POCATELLO — An Arimo ranching couple says they will soon lose access to feed some of their livestock, following a district judge’s decision Monday afternoon to allow the county to go forward with a road-use restriction.
Effective Feb. 11, Sixth District Judge Robert Naftz said he will dissolve the temporary restraining order he issued in late January on behalf of ranchers Sherrilyn and Dennis Munden, blocking enforcement of a road access restriction included in a new county ordinance.
The ordinance, approved in January, specifies that a 2-mile stretch of Garden Creek Road the Munden’s have used to haul feed to bulls, steers and horses is part of a designated snowmobiling route and is closed to other forms of traffic.
Naftz rejected arguments by the Mundens and their Idaho Falls attorney, Nathan Olsen, that the restriction would cause their ranch “irreparable harm.”

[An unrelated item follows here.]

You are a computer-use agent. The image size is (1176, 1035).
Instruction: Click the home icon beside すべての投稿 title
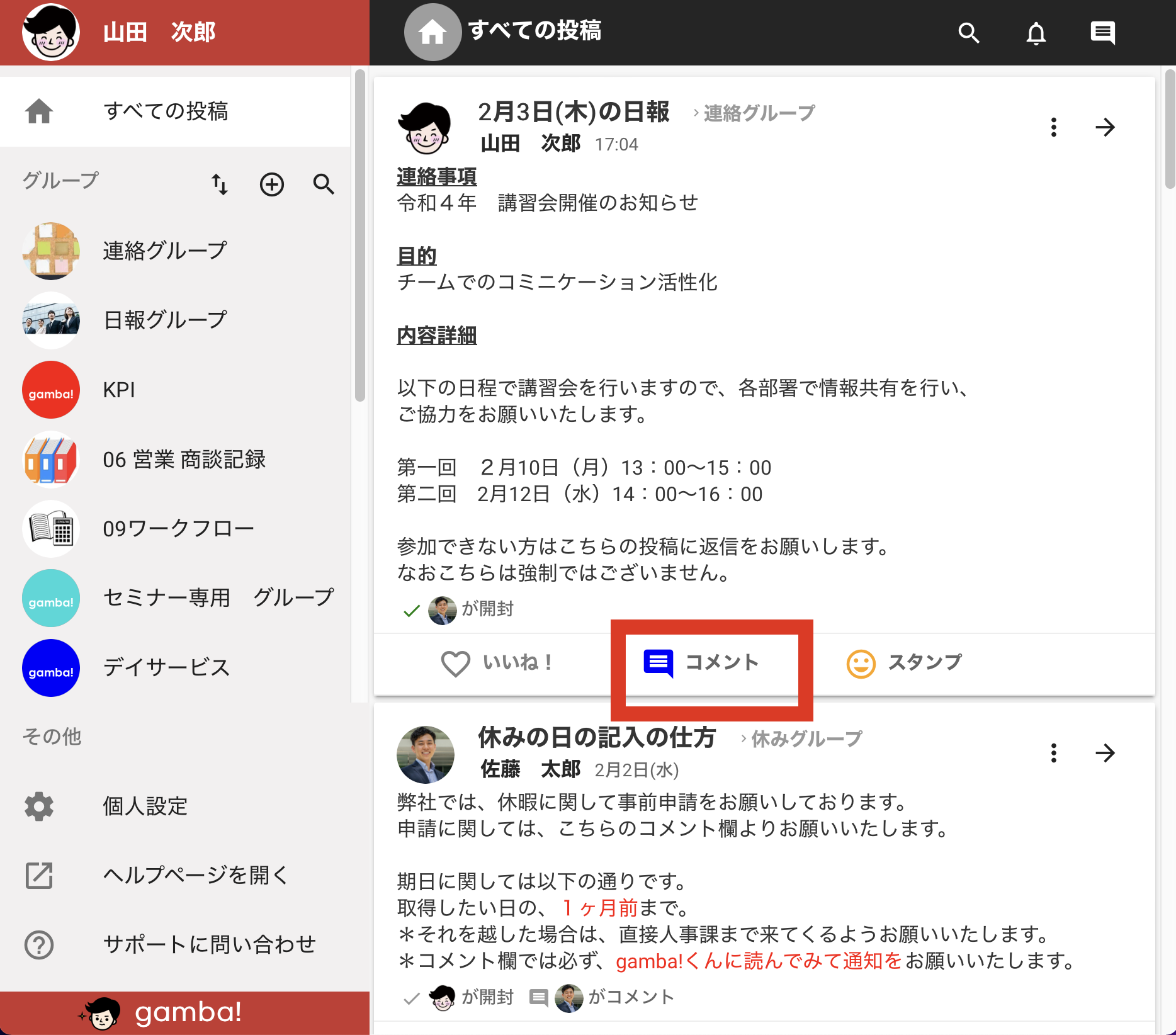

But he also ruled that the Mundens should be allowed to proceed with their civil case challenging the legitimacy of the county ordinance. The Mundens are seeking damages yet to be determined for lost property value and inflated business expenses associated with the county’s restrictive easement.
Olsen said the Mundens received an $800,000 business loan based on their ability to access their entire property, and they’re at risk of defaulting if they can’t operate as they intended. They’ve built their cattle loading and calving facilities along Garden Creek Road and had planned to move their mother cows there soon to give birth.
“This ordinance is the most Draconian thing I’ve ever seen — basically, it’s a $1,000 fine and potential jail time if you’re caught riding anything but a snowmobile,” Olsen said.
Neighbors of the Mundens say they have long used the unimproved road as the shorter of two access routes to their property, traveling by snowmobile to a lot where they park their automobiles. However, tractor ruts made when the Mundens deliver feed have made the stretch of road impassable by snowmobile, they argue. One of their neighbors alleged the Mundens didn’t abide by the travel restriction even before Naftz issued the restraining order.
Blake Hall, the attorney representing the county, argued the Mundens are victims of a “self-created problem.” Hall reasoned they knew that the road wasn’t maintained during winter and that winter travel was restricted to snowmobiles long before they brought in cattle along Garden Creek Road.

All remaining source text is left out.